··· Records shown

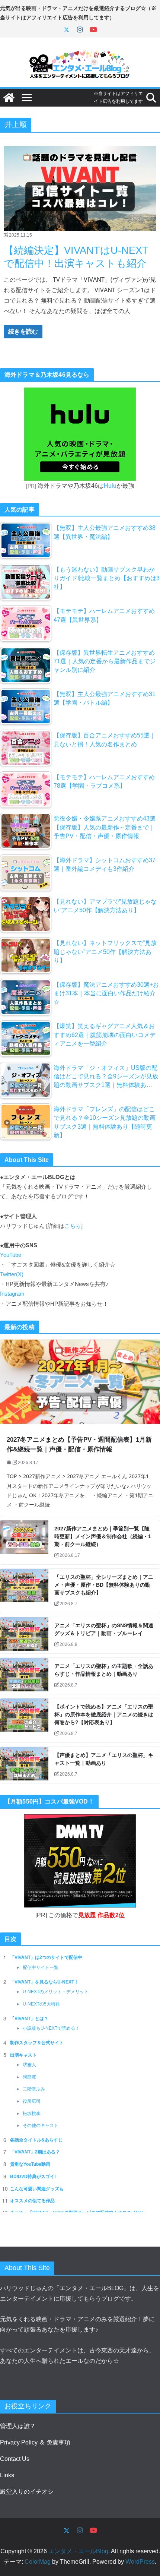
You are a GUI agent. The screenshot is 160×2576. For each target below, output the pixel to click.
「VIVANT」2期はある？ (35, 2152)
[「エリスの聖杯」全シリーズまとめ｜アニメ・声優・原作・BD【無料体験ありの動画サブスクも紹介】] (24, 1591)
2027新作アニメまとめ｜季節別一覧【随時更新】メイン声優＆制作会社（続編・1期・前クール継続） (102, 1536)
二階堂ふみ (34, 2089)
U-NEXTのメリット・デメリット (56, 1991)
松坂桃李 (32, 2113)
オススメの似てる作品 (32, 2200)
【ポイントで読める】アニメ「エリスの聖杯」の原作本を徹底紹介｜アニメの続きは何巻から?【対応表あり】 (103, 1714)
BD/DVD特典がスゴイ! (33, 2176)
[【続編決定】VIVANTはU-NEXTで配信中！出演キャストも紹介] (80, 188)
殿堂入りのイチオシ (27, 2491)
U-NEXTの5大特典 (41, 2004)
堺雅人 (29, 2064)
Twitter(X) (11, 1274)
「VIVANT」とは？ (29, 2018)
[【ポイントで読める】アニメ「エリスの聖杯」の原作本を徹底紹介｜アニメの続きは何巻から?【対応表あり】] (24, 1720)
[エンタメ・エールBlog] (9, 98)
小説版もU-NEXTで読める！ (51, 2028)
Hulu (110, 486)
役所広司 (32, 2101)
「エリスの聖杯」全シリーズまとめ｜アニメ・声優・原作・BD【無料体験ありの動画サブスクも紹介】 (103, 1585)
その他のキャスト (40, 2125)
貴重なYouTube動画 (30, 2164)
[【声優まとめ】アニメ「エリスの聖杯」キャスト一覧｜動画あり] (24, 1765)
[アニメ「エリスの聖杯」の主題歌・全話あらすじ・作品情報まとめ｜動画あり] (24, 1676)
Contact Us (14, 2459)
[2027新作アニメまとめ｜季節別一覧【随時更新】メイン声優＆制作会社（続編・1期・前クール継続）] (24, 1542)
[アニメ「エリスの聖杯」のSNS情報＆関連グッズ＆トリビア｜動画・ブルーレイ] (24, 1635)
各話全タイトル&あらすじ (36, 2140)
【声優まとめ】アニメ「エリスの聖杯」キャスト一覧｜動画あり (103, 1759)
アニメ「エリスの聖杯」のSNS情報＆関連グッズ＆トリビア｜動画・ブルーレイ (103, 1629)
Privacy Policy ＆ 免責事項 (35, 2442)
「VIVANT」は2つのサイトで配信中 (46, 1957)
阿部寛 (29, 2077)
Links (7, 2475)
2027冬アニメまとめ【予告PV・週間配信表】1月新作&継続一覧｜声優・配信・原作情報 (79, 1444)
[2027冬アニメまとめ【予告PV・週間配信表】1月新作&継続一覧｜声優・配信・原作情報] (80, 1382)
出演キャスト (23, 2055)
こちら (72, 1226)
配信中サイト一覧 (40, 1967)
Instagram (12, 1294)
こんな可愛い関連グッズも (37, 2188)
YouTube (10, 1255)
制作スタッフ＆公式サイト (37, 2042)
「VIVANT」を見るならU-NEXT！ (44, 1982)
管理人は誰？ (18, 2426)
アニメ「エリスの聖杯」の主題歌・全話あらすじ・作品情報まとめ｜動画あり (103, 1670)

······

Reproduce word for word the material above, starting with the line that has "松坂桃李 (32, 2113)" and stopping after the line that has "Contact Us (14, 2459)".

> _Answer space_:
松坂桃李 (32, 2113)
オススメの似てる作品 (32, 2200)
【ポイントで読める】アニメ「エリスの聖杯」の原作本を徹底紹介｜アニメの続きは何巻から?【対応表あり】 (103, 1714)
BD/DVD特典がスゴイ! (33, 2176)
[【続編決定】VIVANTはU-NEXTで配信中！出演キャストも紹介] (80, 188)
殿堂入りのイチオシ (27, 2491)
U-NEXTの5大特典 (41, 2004)
堺雅人 (29, 2064)
Twitter(X) (11, 1274)
「VIVANT」とは？ (29, 2018)
[【ポイントで読める】アニメ「エリスの聖杯」の原作本を徹底紹介｜アニメの続きは何巻から?【対応表あり】] (24, 1720)
[エンタメ・エールBlog] (9, 98)
小説版もU-NEXTで読める！ (51, 2028)
Hulu (110, 486)
役所広司 (32, 2101)
「エリスの聖杯」全シリーズまとめ｜アニメ・声優・原作・BD【無料体験ありの動画サブスクも紹介】 (103, 1585)
その他のキャスト (40, 2125)
貴重なYouTube動画 (30, 2164)
[【声優まとめ】アニメ「エリスの聖杯」キャスト一覧｜動画あり] (24, 1765)
[アニメ「エリスの聖杯」の主題歌・全話あらすじ・作品情報まとめ｜動画あり] (24, 1676)
Contact Us (14, 2459)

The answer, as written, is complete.